By John Baglow
Just over two decades ago, a matter of weeks after 9/11, a G20 meeting took place in Ottawa, and thousands of people from all walks of life joined what was to be peaceful protest against the policies of the IMF and the World Bank on the weekend of November 16-18. Police from four different forces were on hand to greet them, and what happened next shocked the community.
Ordinary people, some merely onlookers, including a reporter from the CBC, offered no provocation. But they were set upon by police officers, who used flying wedges, batons, tear gas, rubber bullets, and attack dogs against them, made a number of improper searches and arrests, and many displayed no identification on their uniforms.
City Hall was unmoved by the ensuing outcry, and so was the Ottawa Police Services Board. The Mayor at the time, Bob Chiarelli, backed the police, and his Council voted down a resolution to promote healing in the community. The Police Services Board refused a number of requests to hold an inquiry. It appeared that there would be no official accountability for the violent police overreach in November.
But members of the community were unwilling to let the matter slide. They approached the well-respected former Mayor of Ottawa, Marion Dewar, who agreed to convene a “citizens panel” that would receive public commentary on the November events, both in person and in writing, and then draft a report.
It was a blue-ribbon affair. The five panel members included Dewar, who had chaired the Police Services Board; Ken Binks, former Conservative MP and retired federal judge; Peter Coffin, Anglican Bishop of Ottawa; Dr. Anne Squire, a former moderator of the United Church of Canada; and Jacqueline Pelletier, an organizational development consultant.
The Panel established even-handed, broad terms of reference, sent out a call for submissions, and proceeded to hold public hearings over four days, on February 21, 26, 28, and March 2, 2002. Although invited to do so, Ottawa Police declined to make a submission, but were very present during the sessions.
The Panel heard from 55 presenters at the hearings, and received written comment from an additional 12. This proved to be a cross-section of civil society: the Panel listened to members of the clergy, labour unionists, students, local activists, city councillors, merchants, reporters, and, in the Panel’s own words, “those who described themselves as fathers, mothers, grandmothers, retirees, and simply participants.”
The Panel’s Report, released a few weeks later, identified a number of fundamental problems. Demonstration organizers had consulted with the police beforehand and had every reason to believe their nonviolent events would be allowed to proceed as planned. Instead, the atmosphere the police created during those activities was menacing and intimidating.
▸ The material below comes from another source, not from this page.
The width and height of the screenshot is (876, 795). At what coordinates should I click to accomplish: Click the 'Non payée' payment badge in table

A number of police on duty bore no name tags or badge numbers, and so could not be identified for the purposes of lodging a complaint. Police commanders were nowhere to be found when demonstrators needed assistance cooling down tense encounters with officers. Indeed, the police joint command structure, judging from the sometimes anarchic behaviour of some officers, appears to have broken down—if it ever existed in the first place.
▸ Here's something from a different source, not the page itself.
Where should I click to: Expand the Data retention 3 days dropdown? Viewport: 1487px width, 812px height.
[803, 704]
The Ottawa Citizen editorial board was unremittingly hostile to the Panel and to its Report, dismissing it virtually out of hand as one-sided, and dishonestly lumping together all of the diverse participants in the November events as mere “protesters” whose accounts should be greeted with scepticism. But even that newspaper had to concede that the Panel had come into being by default—the Police Services Board – and provincial authorities – had ducked their responsibilities by not conducting a proper investigation of the policing in November 2001 after a chorus of citizen complaints. .
Yet there is clearly something to be said for a non-institutional response to police heavy-handedness and their reflexive defensiveness after the fact. While the Citizen was wagging its editorial finger, the Ottawa Police Service was putting together a document of its own, released by no coincidence at about the same time as the Panel’s Report —An Agenda for Excellence at Major Events.
Obviously, Ottawa Police Service had been keeping its ear to the ground. A statement from Police Chief Vincent Bevan just after the Panel Report was released on May 9 was surprisingly conciliatory, and the Agenda document itself effectively recast Ottawa Police policy with respect to major events. Among other things, it stressed the importance of dependable, on-going communications between police and demonstrators, including an on-site team of police liaison officers, a functional command centre when more than one police force is involved, and a clear protocol on officer identification.
Over the years, this approach has generally been respected. Perhaps this is due in part to putting into practice one of the recommendations of the Panel, for citizen “accompaniers” to observe police during major events. A few weeks after the Panel Report appeared, the Ottawa Witness Group was formed, and for some years afterwards two-person Witness teams in purple T-shirts monitored policing at such events, taking notes and issuing reports.
When public safety institutions fall down on the job, and their supposed accountability to the public fails, citizen involvement is critical to maintain our security and rights. That lesson was well learned in 2002—and it’s one that never grows old.
Grateful acknowledgement to Bob Thomson, who archived on-line all of the documents referred to in this article.